別段、焦るふうでもない。責任を持つ者なら貴様が行け、そう思ったが取り敢えずはその理由を尋ねる。

「…馬鹿げた話だな、一体何があった?」

男は、淡々と話し始めた。

「いや、最近どうも夜に社内をうろついている輩がいるらしい。それは見回りもしてるが、一応な、セフィロスにという話だったのでな」

「そうか」

そう答えつつも、本当に俺は呆れるしかなかった。見回る人間がいるなら、そいつらが事を調べれば一石二鳥じゃないか。何故そこで俺の名前が出てくるか、さっぱり分からない。

それでもどうせ命令だとか何だとか都合の良い言葉を吐くに決まってるのだ。

ふと時計に目をやる。

――――――もう、夜も深い。

「分かった。とりあえず行こう」

俺はそれだけ言って電話を切ると、重い溜息をついた。

 

 

 

神羅につくまでに二回ほど連絡があり、セキュリティ解除についてなどを長々と説明されたが、それは適当にあしらった。そんなものは大体知っている。知識の範囲内の話だ。

だからそれよりも俺の頭を巡ったのは、夜に神羅に侵入しているとかいうネズミの事の方だった。一体何者なんだ。

とはいえ、はっきり言えばそんなことはどうでも良い事の一つでもある。誰がどう神羅を崩そうと俺の知った話では無い。

問題はその鼠がそうして俺の手を煩わせているという事実の方だ。馬鹿馬鹿しい。そんなことをするならセキュリティ解除くらい知識に入れておけば良いものを。

そう思いながら俺が神羅に辿りついたのは、家を出て一時間もしない頃の話だった。

 

元々知っていたセキュリティの解除を行った後、俺は夜の神羅を巡った。

暗いだけで特に何も恐れることはない。一応、武器は所持していたものの、多分それを使うまでもないことだろうと思う。

鼠がうろついているのは、神羅本社ビルの方はなく、兵舎やソルジャー屯所などがある建物の方で、これは普段から俺も関知している部分だった。

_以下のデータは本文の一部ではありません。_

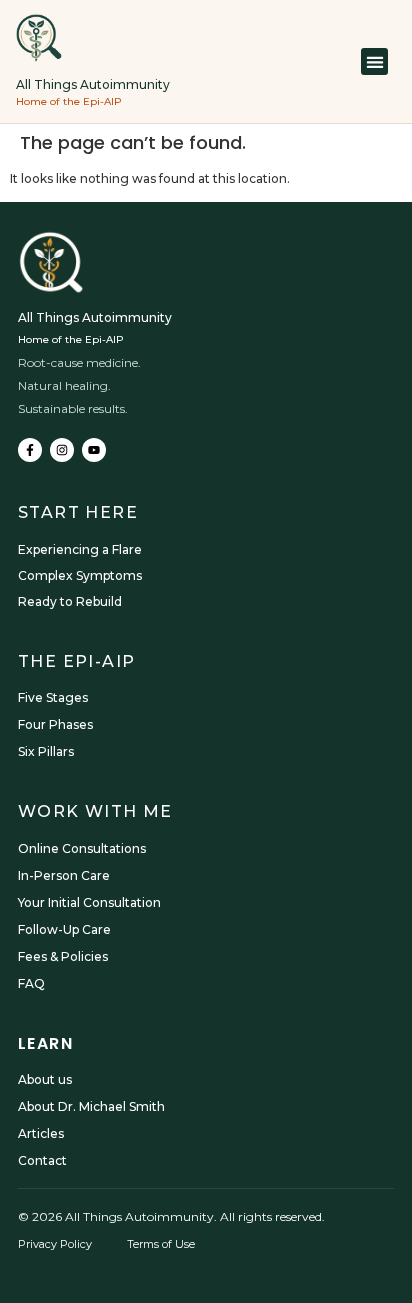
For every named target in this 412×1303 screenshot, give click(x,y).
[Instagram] (62, 450)
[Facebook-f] (30, 450)
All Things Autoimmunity (93, 84)
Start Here (78, 512)
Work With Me (95, 811)
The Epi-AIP (76, 661)
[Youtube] (94, 450)
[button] (374, 61)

取り合えず隈なく歩いてみるが、特に変わった様子も無い。誰かがいる気配も感じられなかった。とはいえ、わざわざ俺に連絡を寄越すのだからその情報が嘘とも思えなかった。

どこかにいるのだ、薄汚い鼠が。

そう思い、もう一度一通り調べてみる。

しかし、やはり問題は無かった。

「…どういう事だ」

溜息を吐きながら、廊下の途中で立ち止まる。どこか見落としただろうか、そんなつもりは無いが一応はそれを考えてみる。

この付近にあるのは、兵舎、ソルジャー屯所の建物、そして兵士用に用意されたトレーニングルームや実習部屋がある建物だ。

その三つを回ったが問題は無かった。

兵舎は大体この時間は強制的に電源が切られるようになっているし、この時間にうろつく奴もいない。そもそも訓練生や警備兵というの は、この兵舎に入る場合は規則が厳しいのだ。

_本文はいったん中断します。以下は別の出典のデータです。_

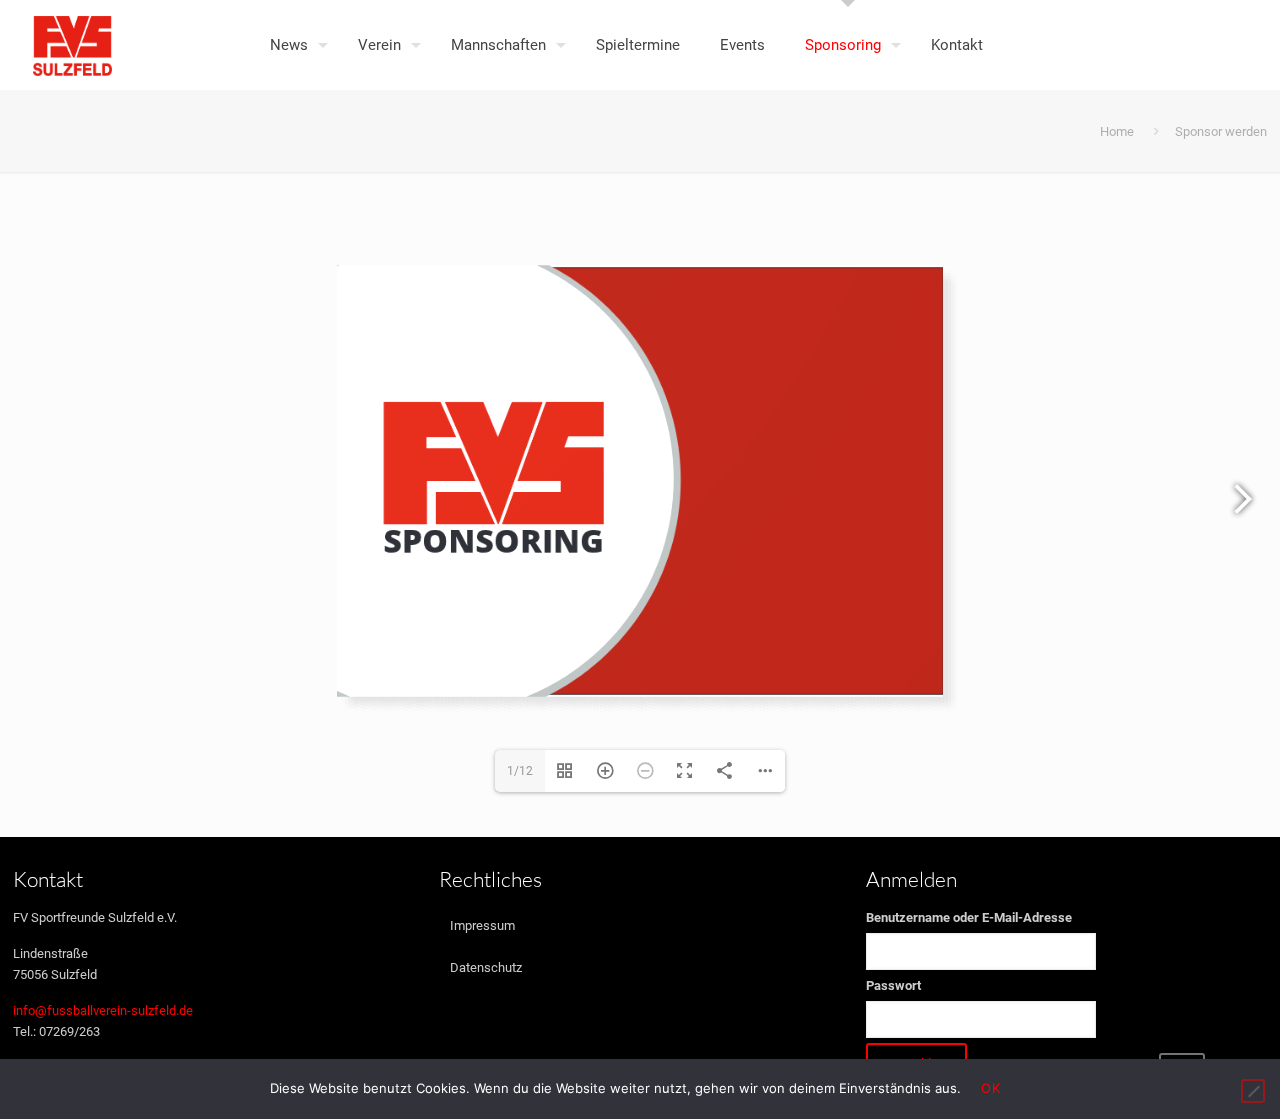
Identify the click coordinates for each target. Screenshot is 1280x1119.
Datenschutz (486, 967)
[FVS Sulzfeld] (72, 45)
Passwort (893, 985)
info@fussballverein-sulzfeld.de (103, 1010)
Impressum (482, 925)
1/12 (520, 771)
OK (990, 1088)
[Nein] (1253, 1091)
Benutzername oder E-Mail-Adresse (969, 917)
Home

だからまず此処には問題が無いといえるだろう。後はソルジャー屯所。これはそこそこに可能性があった。ソルジャーは大体、自由が利く。とはいえ3rd程度ではまだ規則に縛られる部分が多いが、それでも違反に対する処置は甘い。そこから考えると此処はあやしかったが、それでも問題は無さそうだ。

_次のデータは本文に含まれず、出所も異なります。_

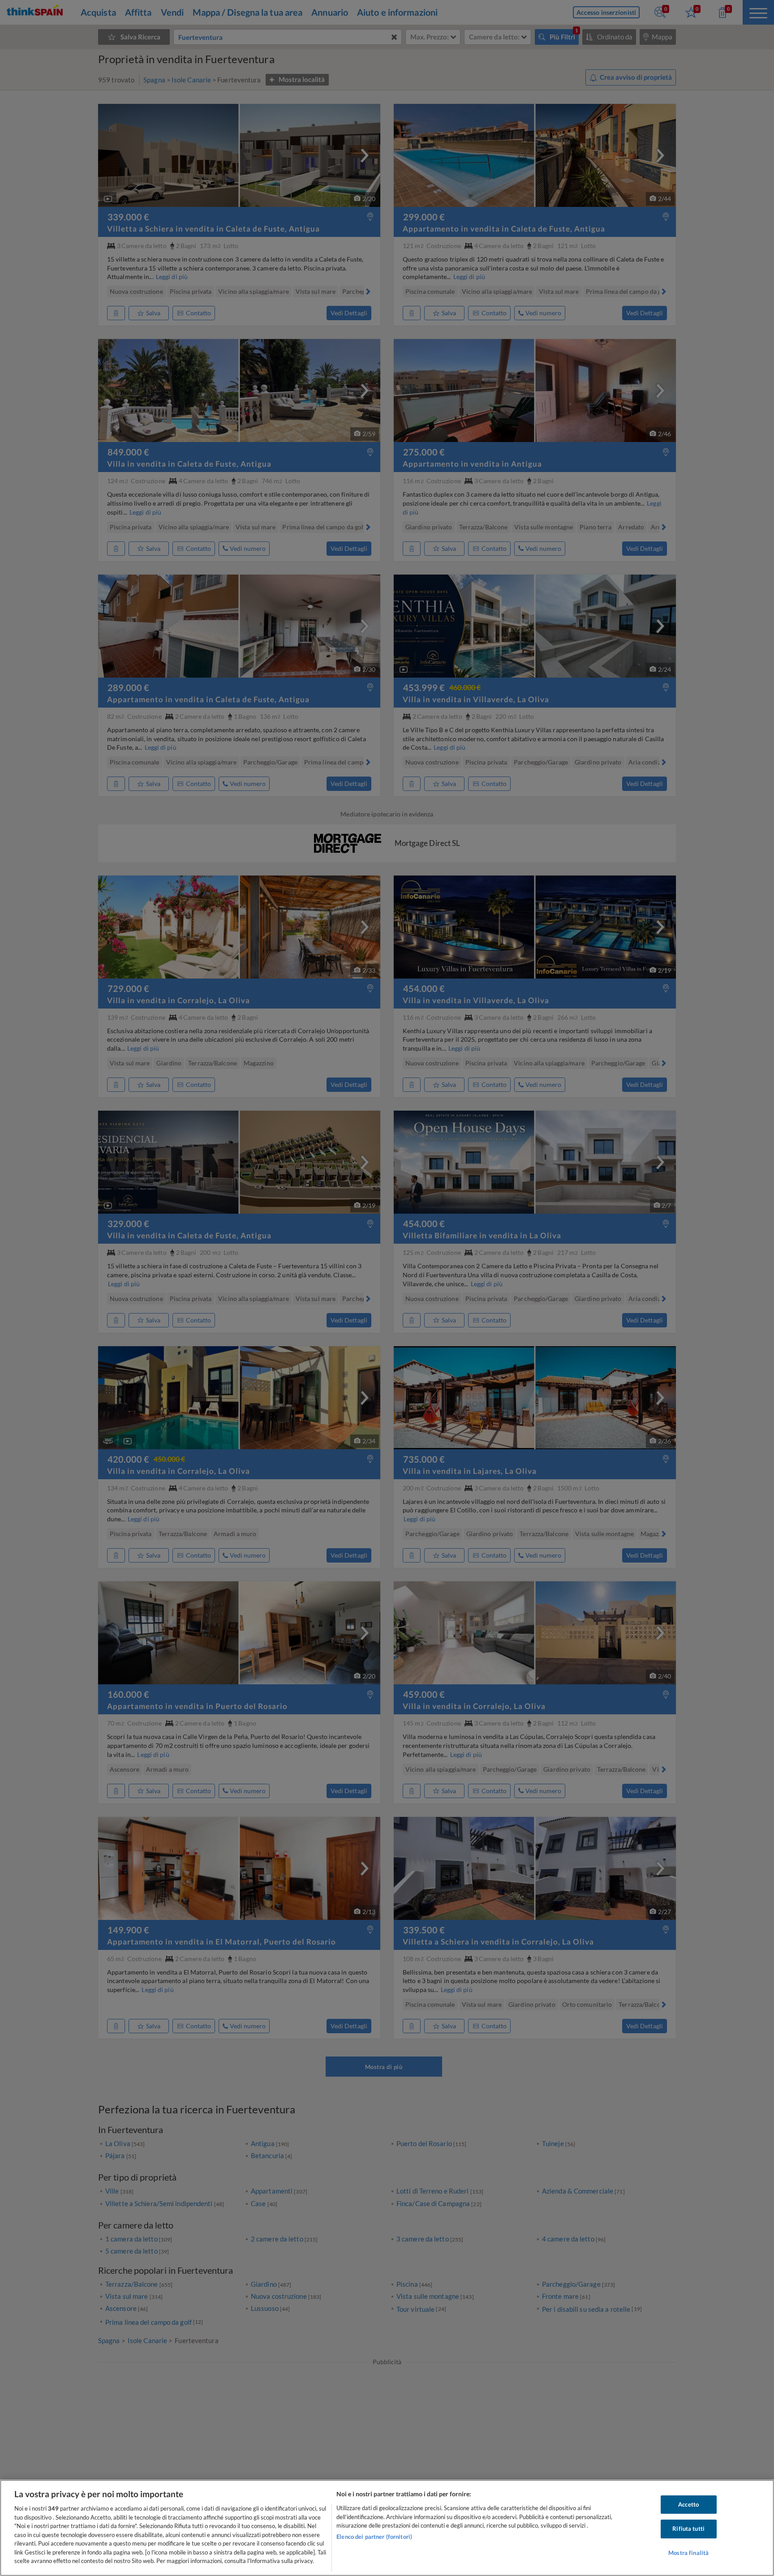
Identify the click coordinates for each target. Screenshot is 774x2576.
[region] (387, 2528)
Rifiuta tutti (688, 2528)
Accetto (688, 2504)
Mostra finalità (688, 2552)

そして、もう一つの建物。これは今俺がいる場所だったが、やはり問題はない。というか、こんな場所に入っても何一つ良いことなどない。盗むものすらない。

しかし思えば、窃盗を考えるなら本社ビルの方が随分と面白いものがありそうなものだが、と思う。

―――――とすれば、これは…。

そういう問題ではないのかもしれない。そうではなくもっと…。

そう思いながら歩き進めていると、ふっと何かの匂いが鼻をついた。先ほどまでは感じられなかった匂いだ。

だがその香りに対して俺が第一に抱いたのは嫌悪感だった。どこかで嗅いだことのある匂いだと思う。暫くは思い出せなかったが、俺はふっと思い出した。

そうだ、この匂いはクラウドが漂わせていた香りだ。あの、どこかの誰かと寝た後につけてくる、香り。そうか、だからこんなにも酷い嫌悪感を感じるのだ。

という事は、薄汚い鼠とはクラウドなのだろうか。

そう考えると、呆れるも何もなく、もう帰ろうかとも思った。

――――だが。

もしこの匂いを辿ったならば、そこにクラウドがいたならば、俺は目にすることになるのではないだろうか。

その、相手とやらを。

何となくそれに興味を感じた。今まではどうでも良いと考えていたことだったが、何故かふとどんな馬鹿が相手なのかと思った。その馬鹿な相手もまた、俺の感情を逆撫でする阿呆の一人に他ならないのだから。